— Dataset —
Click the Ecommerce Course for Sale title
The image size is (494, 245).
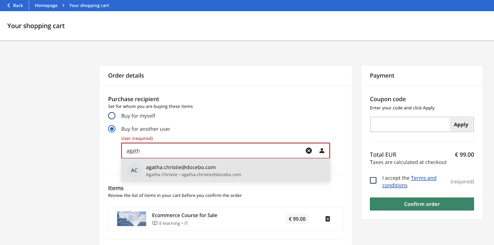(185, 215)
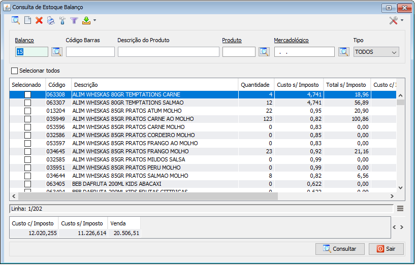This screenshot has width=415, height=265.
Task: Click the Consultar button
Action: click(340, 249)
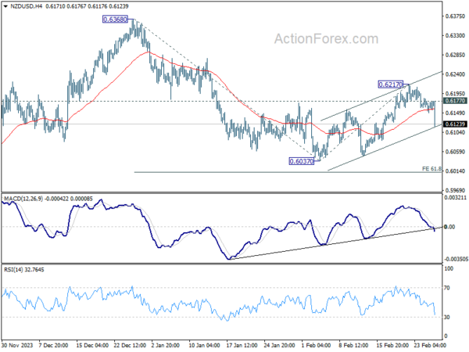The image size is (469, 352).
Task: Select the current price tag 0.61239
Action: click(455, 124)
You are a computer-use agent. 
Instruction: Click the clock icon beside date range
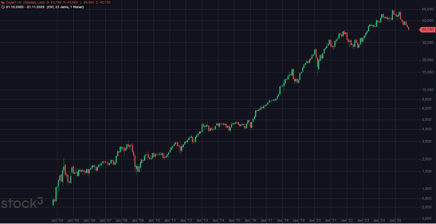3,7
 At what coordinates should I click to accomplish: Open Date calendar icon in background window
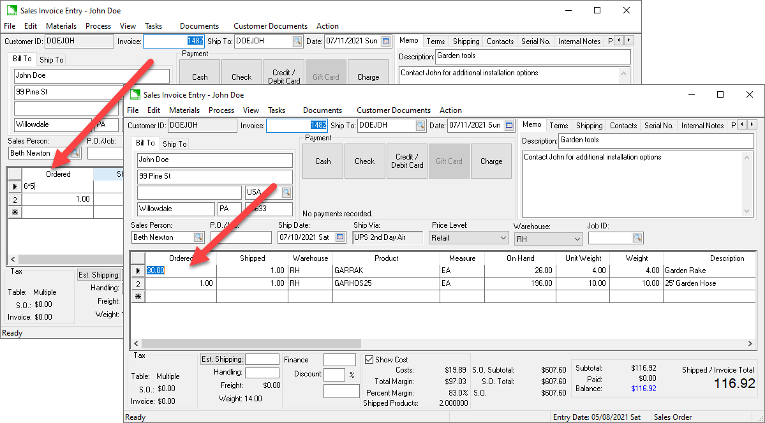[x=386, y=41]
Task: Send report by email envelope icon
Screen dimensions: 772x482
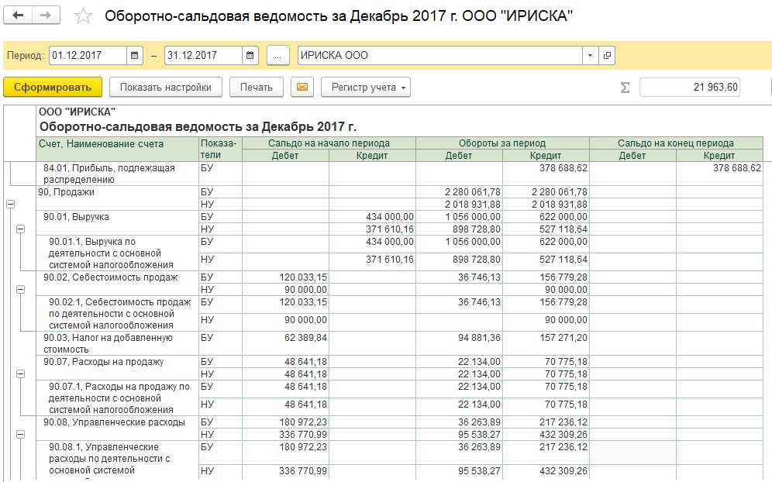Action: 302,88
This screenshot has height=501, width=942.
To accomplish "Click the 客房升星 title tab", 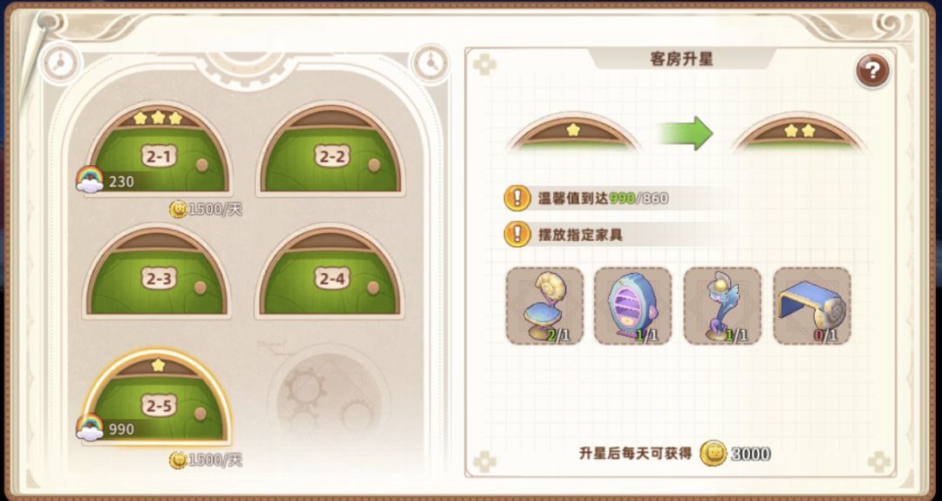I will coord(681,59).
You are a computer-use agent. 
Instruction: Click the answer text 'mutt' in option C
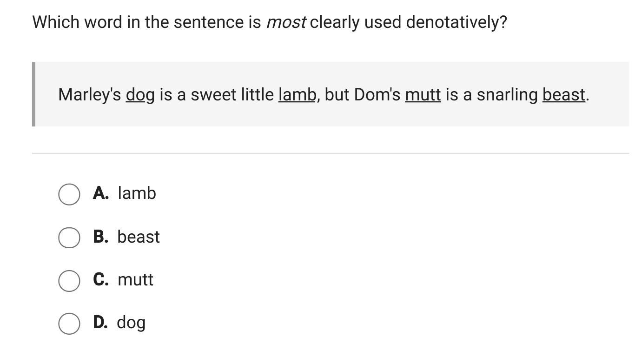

— Prompt —
All that should appear in the answer is the lines above from the line with "Instruction: Click the clock" through the line with "This screenshot has height=501, width=942.", retyped exactly, pictures left out.

— Task response —
Instruction: Click the clock icon beside date range
3,7
 At what coordinates should I click to accomplish: Open Date calendar icon in background window
[x=386, y=41]
Task: Send report by email envelope icon
Screen dimensions: 772x482
Action: 302,88
This screenshot has height=501, width=942.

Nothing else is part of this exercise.